Meeting this arbitrary target is now the be and the end all of staff's attention and many games are being played to ensure nominal compliance if not actual achievement of swift and effective medical care - which was the original idea. A sound idea in its own right, but naturally one not achieved through the imposition of a target that can and is manipulated. People discharged without proper assessment or treatment, people admitted unnecessarily - and all to play the game of 'Beat the Clock' - this we are all too familiar with.

But tonight's episode of the NHS Game Show was truly shaming.

A consultant had been bleeped to attend to a patient in need of this person's particular specialism - stomach I think though the organ or disease thereof is not relevant to the case.

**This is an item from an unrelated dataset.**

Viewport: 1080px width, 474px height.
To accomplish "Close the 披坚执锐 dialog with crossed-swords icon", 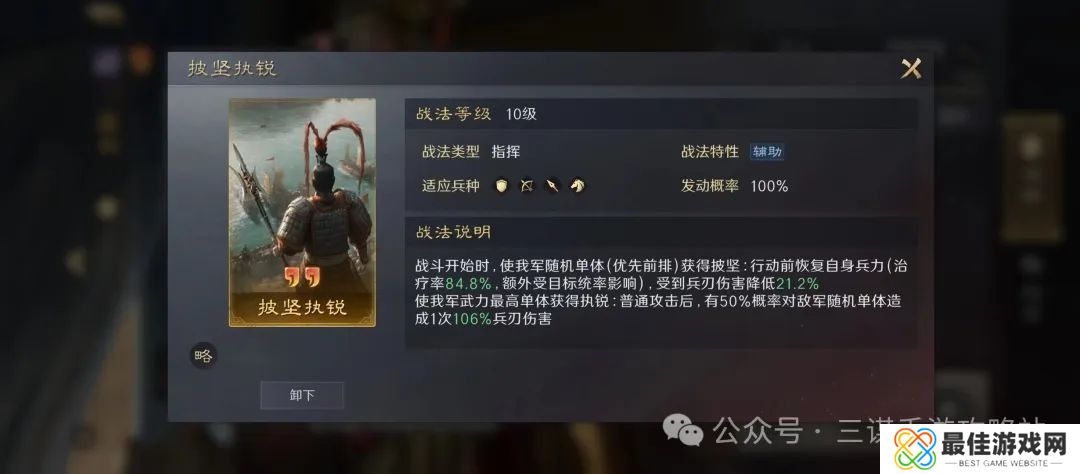I will click(911, 68).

Consultant duly arrives pretty pronto and takes a shuftie at the medical notes of the waiting patients. "But hang on a minute," says attending consultant. "You've bleeped me to see Patient Q who certainly does need my services, but you also have Patient W who is clearly much more ill and a priority for my immediate attention."

The duty chief of A&E could only huff and bluster in best 'Little Britain' fashion - "Yeah, but no but, yeah but no but yeah, but..." - before finally coming clean and saying that yes while she acknowledged the clinical priority of Patient W, that poor person had already and disastrously passed the four hour deadline becoming thus a dead case as far as the target was concerned; whilst Patient Q, though agreed not so ill as patient W, was still running under the four hours with but a bare fifteen minutes to go before the big bong.


Would therefore the consultant mind setting aside his clinical judgements, his thirty years of dedicated service to the sick of the land, his professional ethics and codes of conduct and attend to the patient who needed him less but who could, if sped through, come in at under the allotted time?

What corrupting forces must be at work, poisoning the hearts and souls of staff, for this to happen? How did a nursing sister so come to lose all sight of what is right and what is decent? You will doubtless expect me to be blaming Tony Blair for this evil in our midst (I use the word advisedly - 'evil' that is and not 'midst') and yes of course I do, though this time I shall opt for a variant on the lesson of how sin came into our world and, more vitally, how it can be expelled once more.

Patricia Hewitt has announced that she will resign if health service budgets don't balance by the end of the financial year. She is lying of course. The budgets won't balance, but she won't resign because she will say that they have and that she's staying put. But just to tip the balance in our favour can I urge that every health service manager's motto from here 'til next April must be that of the darling old dear who won the Pools then blew the lot - 'Spend, spend, spend!'

An almost happy ending to the above tale: the consultant not only refused to attend to the less ill patient in order that a time target could be met, he actually threatened to assault the nursing sister who proposed that he should. Something about large surgical devices and places where the sun rarely shines. Bravo he!